Layout of ea_CPB07 file

(Note: there is a SAS version of the file and an ascii version, with different layouts)

Aug 1, 2012

 

Description of Supplementary Files for “An Alternative Theory of the Plant Size Distribution, with Geography and Intra- and International Trade”

by

Thomas J. Holmes (University of Minnesota, Federal Reserve Bank of Minneapolis, and NBER)

and

John J. Stevens (Board of Governors of Federal Reserve System)

 

Note: The statistics reported in this file are all derived from public Census data

 

Description of SAS File (ea_CBP07.sas7bdat)
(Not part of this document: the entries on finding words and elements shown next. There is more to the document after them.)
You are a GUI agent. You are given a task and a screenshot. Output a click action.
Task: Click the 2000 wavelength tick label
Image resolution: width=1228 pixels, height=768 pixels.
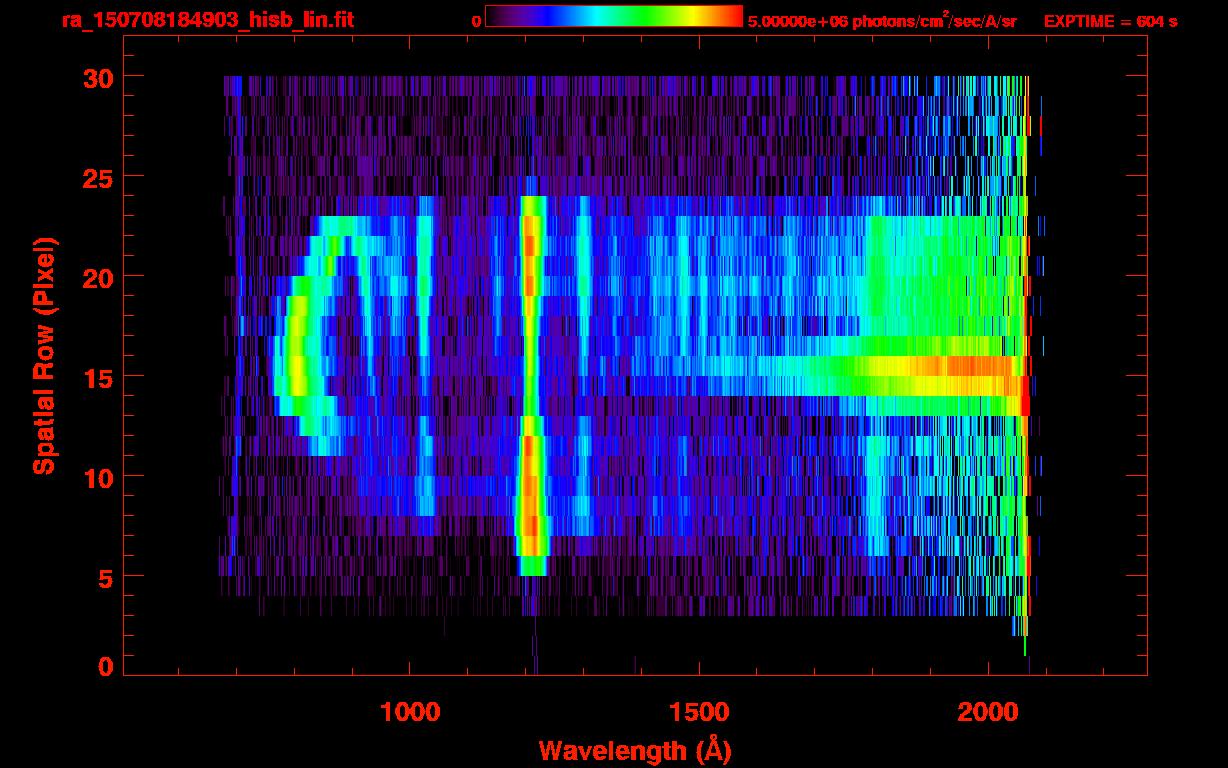pos(986,712)
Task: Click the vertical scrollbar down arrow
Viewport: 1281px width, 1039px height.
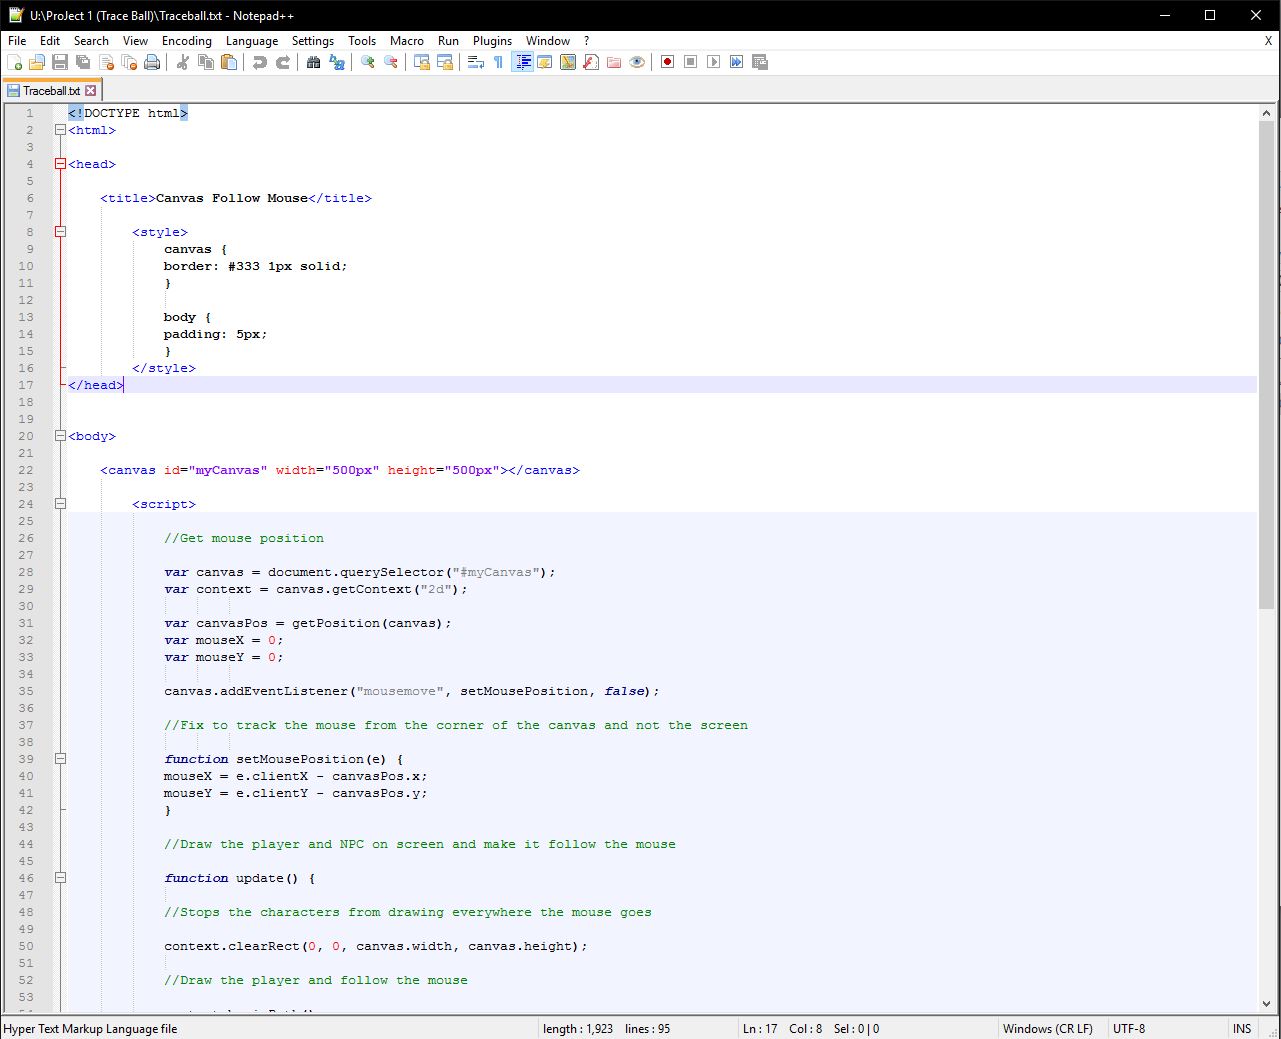Action: point(1267,1005)
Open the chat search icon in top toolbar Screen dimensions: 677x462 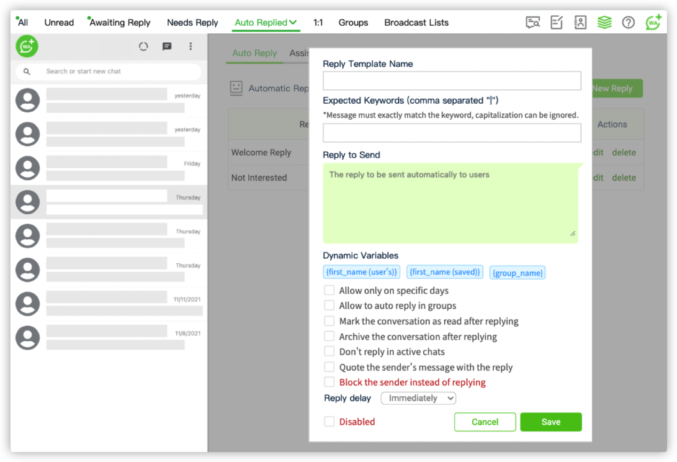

ea×NAICS level data (177 economic areas times 172 diffuse demand NAICS industries).  For each industry and location the file contains the data needed to estimate the model for 2007. The “CBP” stands for County Business Patterns.  The source of this data is the publicly available County Business Patterns(CBP) data.

 

One thing to explain is that the CBP data has cell counts for each county×NAICS for the in size categories.  The CBP size categories are more disaggregated than the LM categories used for ea_CM97.  We aggregate the CBP to the level of the LM (this combines the 1000-1499 and 1500-2499 into 1000-2499, and the 2500-4999 and 5000 plus into 2500 plus). 

 

Thus we use the same size categories as described in ea_CM97.html.  We use the same values for AVGEMP and S_NORM.

 

Variable

Description

NAICS

6 digit NAICS

ea

Economic Area code used by BEA (1 to 179 basic)

ea_index

ea code used by us, numbered 1 to 177 (as we drop Alaska and Hawaii)

eatext

text description of economic area

emphatUS_cbp

Sum of emphat_cbp over all 177 EAs in contiguous U.S.

emphat_cbp

Take AVGEMP of each plant in EA for this industry and sum

est12_cbp

establishment counts in sizecat in {1,2} in EA

est13_cbp

establishment counts in sizecat in {1,2,3} in EA

est1_cbp

establishment counts in sizecat in {1} in EA

estUS_cbp

sum of est_cbp over all 177 EAs in contiguous U.S.

est_cbp

establishment counts across all plants in this NAICS in EA

naicsindex

index from 1 to 473 of the 473 manufacturing NAICS industries (sorted by NAICS)

naicstext

descriptive text of industry

pop2000

2000 population of EA

pop2007

2007 population of EA

pop2000_US

sum of pop2000 over 177 contiguous U.S. EAs

pop2007_US

sum of pop2007 over 177 contiguous U.S. EAs

sal97_scalefactor

salUS_geo/snormUS_LM

(see documentation for ea_CM97 for definitions)

salhat

=snorm_cbp*sal97_scalefactor

(i.e., use the 2007 plant counts, by set them to the 1997 s_norm levels and rescale to put it in 1997 terms.

salhat1

=snorm1_cbp*sal97_scalefactor

salhat12

=snorm12_cbp*sal97_scalefactor

salhat13

=snorm13_cbp*sal97_scalefactor

snorm12US_cbp

Sum of snorm12_LM across all EAs

snorm12_cbp

Take the sum of S_NORM across all plants for size_category in {1,2}

snorm13US_cbp

Sum of snorm13_LM across all EAs

snorm13_cbp

Take the sum of S_NORM across all plants for size_category in {1,2,3}

snorm1US_cbp

Sum of snorm1_LM across all EAs

snorm1_cbp

Take the sum of S_NORM across all plants for size_category in {1}

snormUS_cbp

Sum of snorm_LM across all EAs

snorm_cbp

Take the sum of S_NORM across all plants for all size categories

 

 

Description of ASCII File (ea_CM97.asc)

This is just like above, except in ASCII format for reading into Gauss.  In particular, there is no header row there 13 columns of data, where the columns are the following:

 

Column

Variable from Above

1

ea_index

2

ea

3

naicsindex

4

naics

5

emphat_CBP

6

salhat

7

salhat1

8

salhat12

9

salhat13

10

est_CBP

11

est1_CBP

12

est12_CBP

13

est13_CBP